- WAT TE DOEN
A. Geef voor elk van de drie beweringen aan of de bespreking van Perenbomen bloeien wit ze ondersteunt, met ja of nee en de doorslaggevende woorden letterlijk geciteerd: (i) de moeder van het gezin is naar Italië vertrokken; (ii) Gerson is ouder dan de tweeling; (iii) Perenbomen bloeien wit verscheen oorspronkelijk als jeugdroman.
B. Welke naam draagt volgens de bespreking van Perenbomen bloeien wit het favoriete spelletje van de jongens?
C. Zet de bespreking van Perenbomen bloeien wit voort vanaf het punt waar de tekst ophoudt.

- GEKOZEN TEKST
· · ·

• Titel: Perenbomen bloeien wit
  • Auteur: Gerbrand Bakker
  • ISBN: 978-90-5936-063-1
  • Uitgever: Cossee
  • Datum bespreking: 20 Maart 2007

Zwart spelen


Gerbrand Bakker gooide hoge ogen met zijn debuut Boven is het stil, en terecht. Het boek is een indrukwekkend relaas van een eenzame boer die nooit boer had willen zijn maar dat wel werd omdat zijn broer, de beoogde opvolger van hun vader, bij een auto-ongeluk om het leven kwam. Hoewel de roman geldt als zijn debuut, klopt dat strikt genomen niet: eerder publiceerde Bakker al de jeugdroman Perenbomen bloeien wit. Hij bewerkte dit boek tot een roman voor volwassenen en het resultaat ligt nu in de winkels. Weer gaat het over de relatie tussen broers, en weer speelt een auto-ongeluk een centrale rol.

Het verhaal draait om een gezin met drie kinderen: de tweeling Kees en Klaas en hun drie jaar jongere broertje Gerson. De moeder van het gezin is naar haar minnaar in Italië vertrokken en niemand weet waar ze uithangt: ze stuurt elke verjaardag een kaartje met een onleesbare poststempel. Het favoriete spelletje van de jongens heet Zwart: er wordt een voorwerp genoemd en dat moeten ze met hun ogen dicht weten te vinden. Een vooruitwijzing naar het ongeluk, waarbij Gerson blind wordt.

Eigenlijk laat Perenbomen bloeien wit goed zien hoe goed Boven is het stil was. Want deze ‘opvolger’ bevat alle elementen die het ‘debuut’ zo indrukwekkend maakten, maar nu maken ze minder indruk. Ook dit boek bevat knappe sfeerbeschrijvingen van het platteland; verholen homoseksuele beschrijvingen; alledaagse, maar mysterieuze elementen. Ook dit boek heeft een geraffineerde opbouw, waaronder verrassende perspectiefwisselingen, slimme verwijzingen en een luchtige toon waar de zwaarte onder sluimert:

We ontdekten dat het verdomd moeilijk is iets te zeggen zonder een toespeling te maken op zien. En bovendien, als iets niet mag, als je ergens om moet denken, ontglipt het je juist des te gemakkelijker. We vonden dat we nergens nog een oogje op konden houden. We mochten ons zeker niet langer blindstaren op bepaalde dingen. Niemand kroop meer door het oog van de naald. Als we iets begrepen, waren de werkwoorden inzien of doorzien taboe.

· · ·

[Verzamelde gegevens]
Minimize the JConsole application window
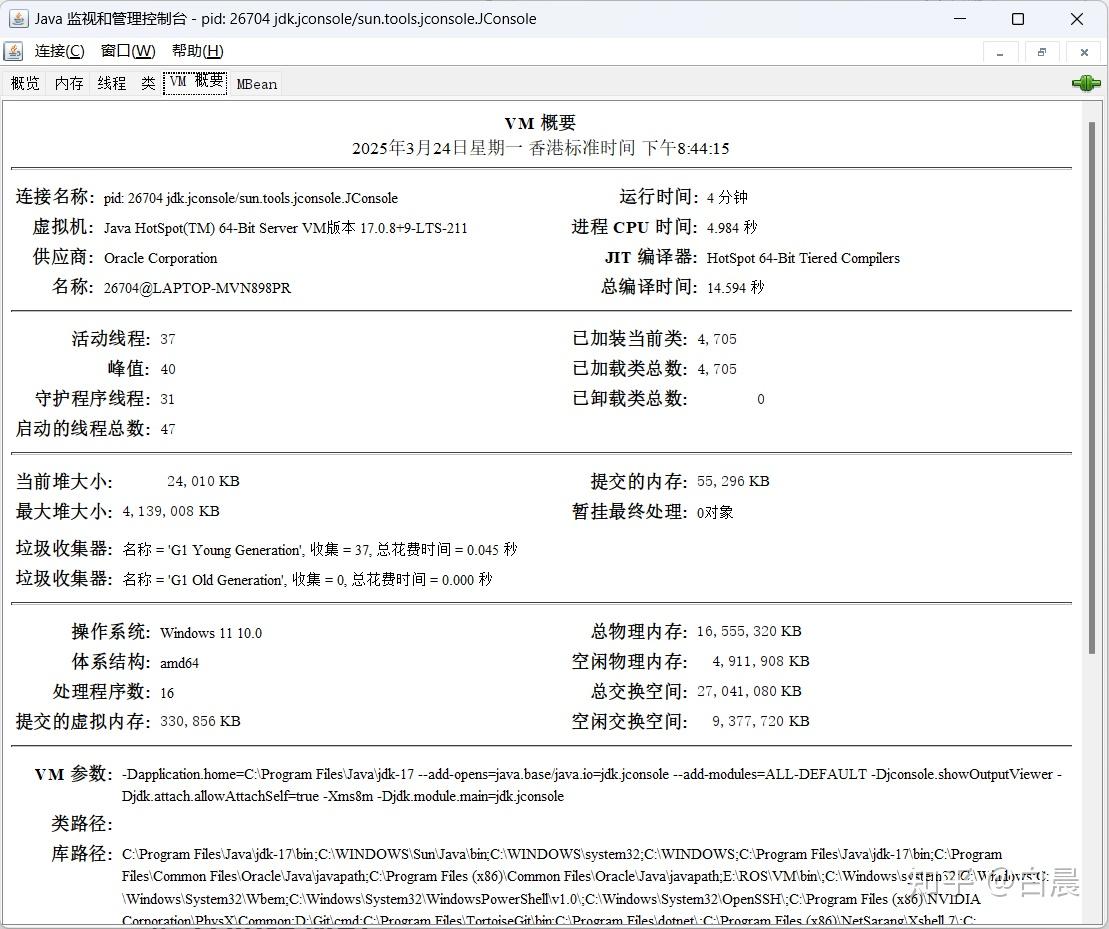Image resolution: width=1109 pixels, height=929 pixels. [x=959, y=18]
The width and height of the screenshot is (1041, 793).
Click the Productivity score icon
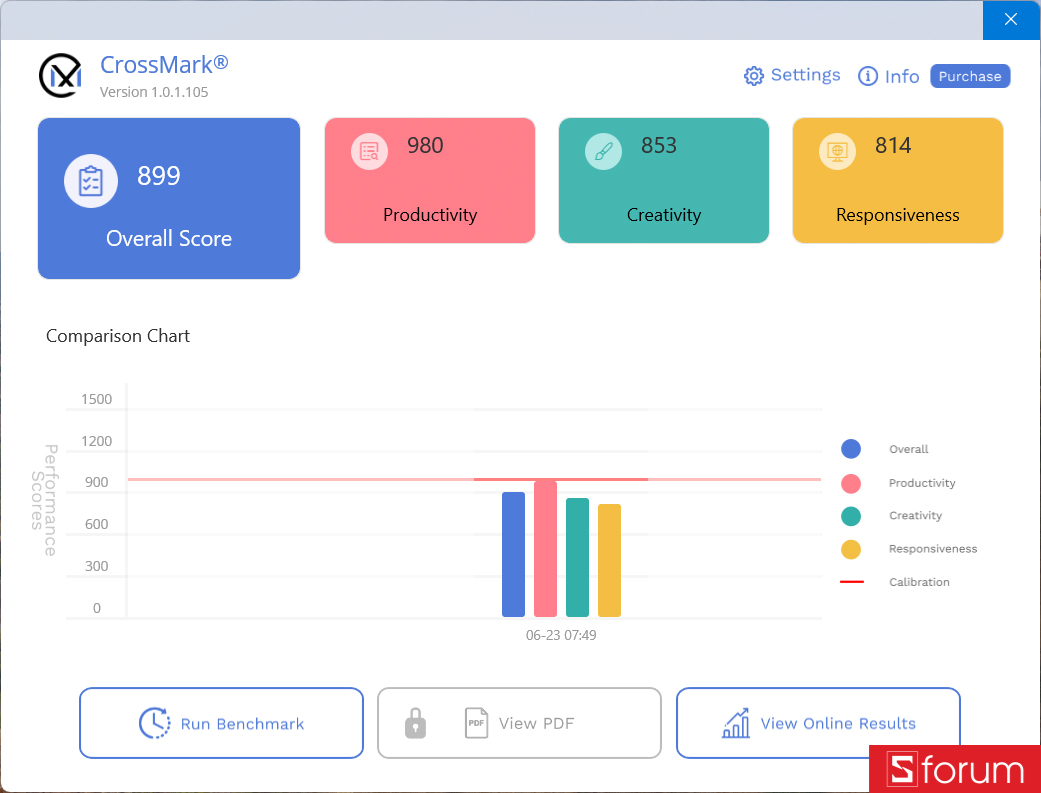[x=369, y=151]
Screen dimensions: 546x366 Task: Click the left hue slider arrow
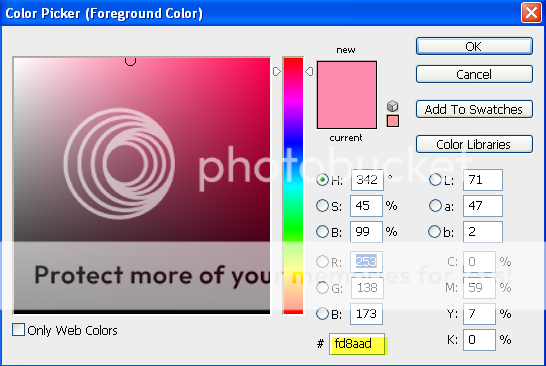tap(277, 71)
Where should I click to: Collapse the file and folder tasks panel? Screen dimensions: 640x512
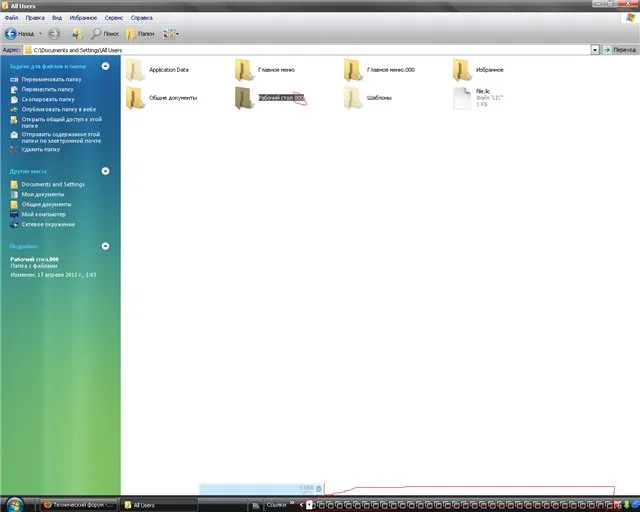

· · ·

- ANTWOORDEN
A.
(i) Ja: "De moeder van het gezin is naar haar minnaar in Italië vertrokken"
(ii) Nee: "hun drie jaar jongere broertje Gerson"
(iii) Ja: "eerder publiceerde Bakker al de jeugdroman Perenbomen bloeien wit"

B. Zwart.

C.
(p. 69)

Waarom stelt Perenbomen bloeien wit dan toch teleur? Bakker wijst ons iets te veel op zijn slimmigheden. De vondst van het kinderspelletje en de op handen zijnde blindheid van Gerson wordt al snel geëxpliciteerd. En als bijvoorbeeld het perspectief verschuift naar dat van de hond, maakt hij ons dat al direct ondubbelzinnig duidelijk: “Maar ja, ik ben een brave hond” (p. 129). Al iets storender is de toon die Bakker hanteert, zijn jeugdige personages zijn wat vroegwijs en verder nogal oppervlakkig, en zijn verteltrant is een beetje tuttig. Maar het meest vervelend is toch dat het noodlottige einde zo weinig wordt gemotiveerd dat het geen enkele indruk maakt. Dat het boek moet eindigen is begrijpelijk, maar om de lezer op deze manier met een kluitje in het riet te sturen is niet erg aardig.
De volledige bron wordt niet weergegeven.